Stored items
========
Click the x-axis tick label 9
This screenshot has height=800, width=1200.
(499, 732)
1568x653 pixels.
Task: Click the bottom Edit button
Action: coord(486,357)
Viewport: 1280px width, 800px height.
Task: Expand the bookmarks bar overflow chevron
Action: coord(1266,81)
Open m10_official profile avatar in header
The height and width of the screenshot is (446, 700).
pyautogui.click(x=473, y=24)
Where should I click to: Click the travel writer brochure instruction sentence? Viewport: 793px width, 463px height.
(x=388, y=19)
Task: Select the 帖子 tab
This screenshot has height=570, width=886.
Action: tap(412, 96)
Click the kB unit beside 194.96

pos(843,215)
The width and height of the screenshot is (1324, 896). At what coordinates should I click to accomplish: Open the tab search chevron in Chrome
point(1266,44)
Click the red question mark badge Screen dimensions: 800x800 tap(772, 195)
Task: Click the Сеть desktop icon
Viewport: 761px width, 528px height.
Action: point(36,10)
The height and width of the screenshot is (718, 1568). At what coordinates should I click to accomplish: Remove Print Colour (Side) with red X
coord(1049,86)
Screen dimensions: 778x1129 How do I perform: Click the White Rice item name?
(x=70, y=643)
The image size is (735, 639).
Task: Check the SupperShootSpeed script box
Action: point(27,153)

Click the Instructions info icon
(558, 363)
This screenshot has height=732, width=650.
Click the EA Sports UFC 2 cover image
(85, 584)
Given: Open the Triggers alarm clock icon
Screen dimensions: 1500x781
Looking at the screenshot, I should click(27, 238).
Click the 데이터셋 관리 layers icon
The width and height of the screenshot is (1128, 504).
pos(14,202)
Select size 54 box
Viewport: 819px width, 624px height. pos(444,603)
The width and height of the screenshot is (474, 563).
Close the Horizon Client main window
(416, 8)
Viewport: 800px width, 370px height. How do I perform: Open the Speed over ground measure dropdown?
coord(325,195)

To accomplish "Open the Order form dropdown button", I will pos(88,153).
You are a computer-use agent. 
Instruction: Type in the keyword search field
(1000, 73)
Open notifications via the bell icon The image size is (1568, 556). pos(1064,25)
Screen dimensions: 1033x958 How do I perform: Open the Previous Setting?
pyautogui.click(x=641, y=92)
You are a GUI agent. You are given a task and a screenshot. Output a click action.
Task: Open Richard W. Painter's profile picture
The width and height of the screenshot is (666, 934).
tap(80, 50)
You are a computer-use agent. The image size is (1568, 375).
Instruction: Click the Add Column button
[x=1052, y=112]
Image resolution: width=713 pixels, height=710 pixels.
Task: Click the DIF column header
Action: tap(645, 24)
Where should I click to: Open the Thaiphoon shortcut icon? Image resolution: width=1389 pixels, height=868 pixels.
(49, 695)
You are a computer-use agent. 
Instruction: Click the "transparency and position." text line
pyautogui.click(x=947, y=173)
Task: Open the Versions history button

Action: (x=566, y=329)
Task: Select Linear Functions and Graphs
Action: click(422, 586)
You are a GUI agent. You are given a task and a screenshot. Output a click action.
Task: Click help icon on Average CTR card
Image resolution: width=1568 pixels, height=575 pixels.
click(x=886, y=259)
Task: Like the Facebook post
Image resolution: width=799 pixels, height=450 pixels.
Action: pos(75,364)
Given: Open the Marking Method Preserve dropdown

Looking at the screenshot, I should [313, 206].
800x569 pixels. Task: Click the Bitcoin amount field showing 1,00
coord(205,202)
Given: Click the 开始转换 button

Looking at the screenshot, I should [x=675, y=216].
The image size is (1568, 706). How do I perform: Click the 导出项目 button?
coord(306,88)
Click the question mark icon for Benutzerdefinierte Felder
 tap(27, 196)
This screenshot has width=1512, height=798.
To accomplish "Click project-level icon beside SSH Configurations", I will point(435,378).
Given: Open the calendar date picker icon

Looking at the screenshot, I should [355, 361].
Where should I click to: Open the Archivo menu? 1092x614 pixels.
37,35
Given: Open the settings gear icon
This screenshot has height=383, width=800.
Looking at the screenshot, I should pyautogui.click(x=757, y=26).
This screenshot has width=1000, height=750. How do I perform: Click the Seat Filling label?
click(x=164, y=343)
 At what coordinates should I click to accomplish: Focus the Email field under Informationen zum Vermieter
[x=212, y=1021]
========
Work request
Could you give again exactly the lines from the line containing "Task: Like the Facebook post" through the final line of the data above, and no others?

Problem solution
Task: Like the Facebook post
Image resolution: width=799 pixels, height=450 pixels.
Action: pos(75,364)
Given: Open the Marking Method Preserve dropdown

Looking at the screenshot, I should [313, 206].
800x569 pixels. Task: Click the Bitcoin amount field showing 1,00
coord(205,202)
Given: Click the 开始转换 button

Looking at the screenshot, I should [x=675, y=216].
The image size is (1568, 706). How do I perform: Click the 导出项目 button?
coord(306,88)
Click the question mark icon for Benutzerdefinierte Felder
 tap(27, 196)
This screenshot has width=1512, height=798.
To accomplish "Click project-level icon beside SSH Configurations", I will point(435,378).
Given: Open the calendar date picker icon

Looking at the screenshot, I should [355, 361].
Where should I click to: Open the Archivo menu? 1092x614 pixels.
37,35
Given: Open the settings gear icon
This screenshot has height=383, width=800.
Looking at the screenshot, I should pyautogui.click(x=757, y=26).
This screenshot has width=1000, height=750. How do I perform: Click the Seat Filling label?
click(x=164, y=343)
 At what coordinates should I click to accomplish: Focus the Email field under Informationen zum Vermieter
[x=212, y=1021]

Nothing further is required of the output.